WHAT THE TASK REQUIRES: Copy the Vivus article from "Vivus has moved" through "company moving forward.", but put "short sellers" in place of "shorts".

Vivus (NASDAQ:VVUS) investors have had to endure a roller coaster ride over the past weeks due to a challenge to existing management and the Board of Directors by activist shareholder First Manhattan. The mud-slinging investors have witnessed can only be trumped by a political campaign. After the close today, the companies announced a settlement.
This settlement agreement favors First Manhattan and, if agreed to by shareholder vote, could end one of the nastiest proxy fights in recent memory. The other item that would indicate a settlement is an SEC filing several members of existing management get "golden parachutes."
It is not uncommon for executives of public companies to have rich exit clauses. The Board modified the termination clauses of several executives as the proxy battle heated up. The SEC filing today modifies those yet again.
Vivus has moved from about $12 to over $15 in the last week-and-a-half. That move was not driven by sales of prescriptions, a partnership tied to Spedra, or anything else. The move could very well have been generated by shorts covering their positions in order to participate in the proxy battle, or simply speculation about the results. For the past few months, the Vivus story has not been about company performance or news. It has been about who will control the company moving forward.

COLLECTED DATA:
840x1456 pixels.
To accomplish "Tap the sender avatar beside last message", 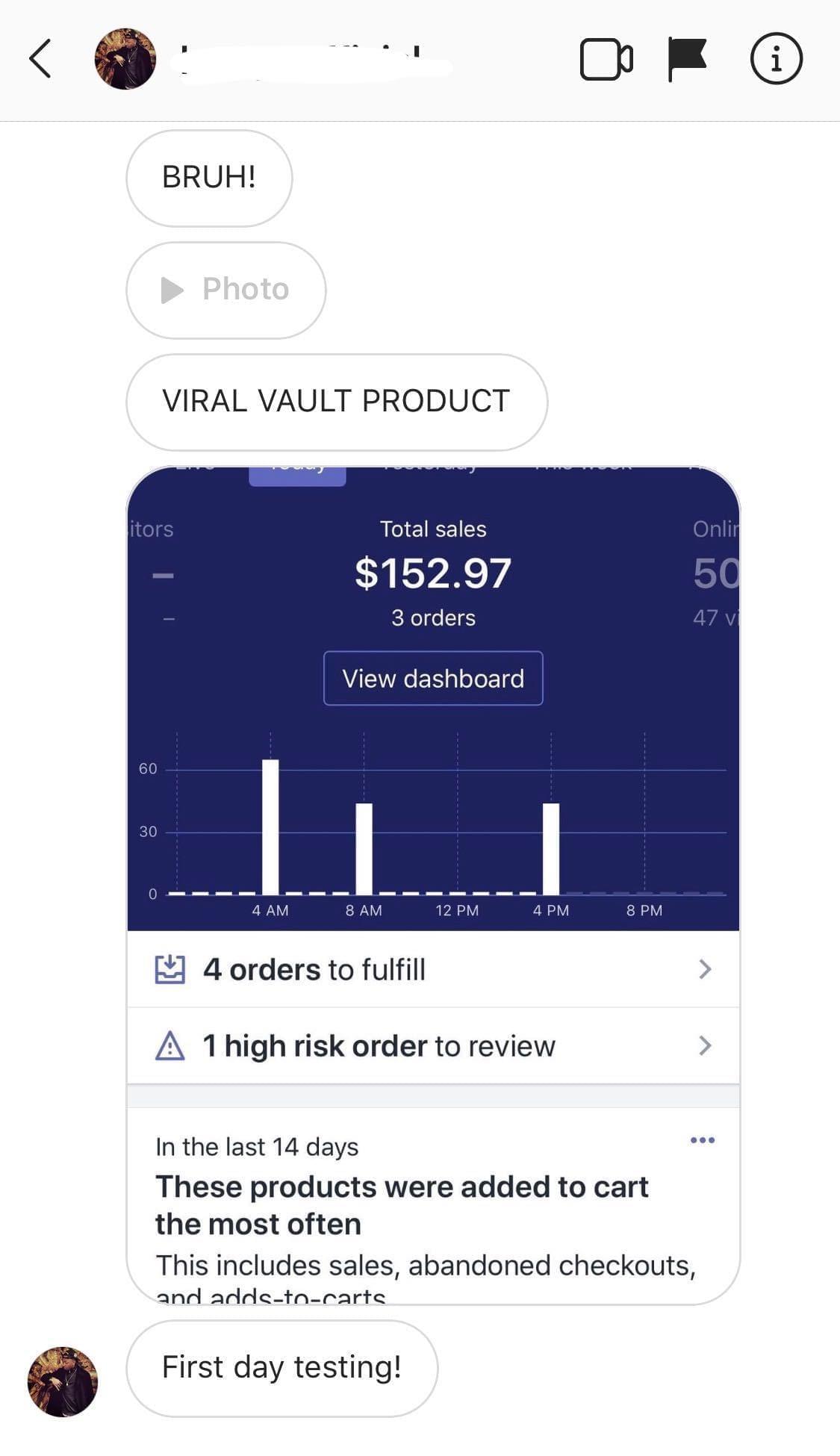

TASK RESULT:
Vivus has moved from about $12 to over $15 in the last week-and-a-half. That move was not driven by sales of prescriptions, a partnership tied to Spedra, or anything else. The move could very well have been generated by short sellers covering their positions in order to participate in the proxy battle, or simply speculation about the results. For the past few months, the Vivus story has not been about company performance or news. It has been about who will control the company moving forward.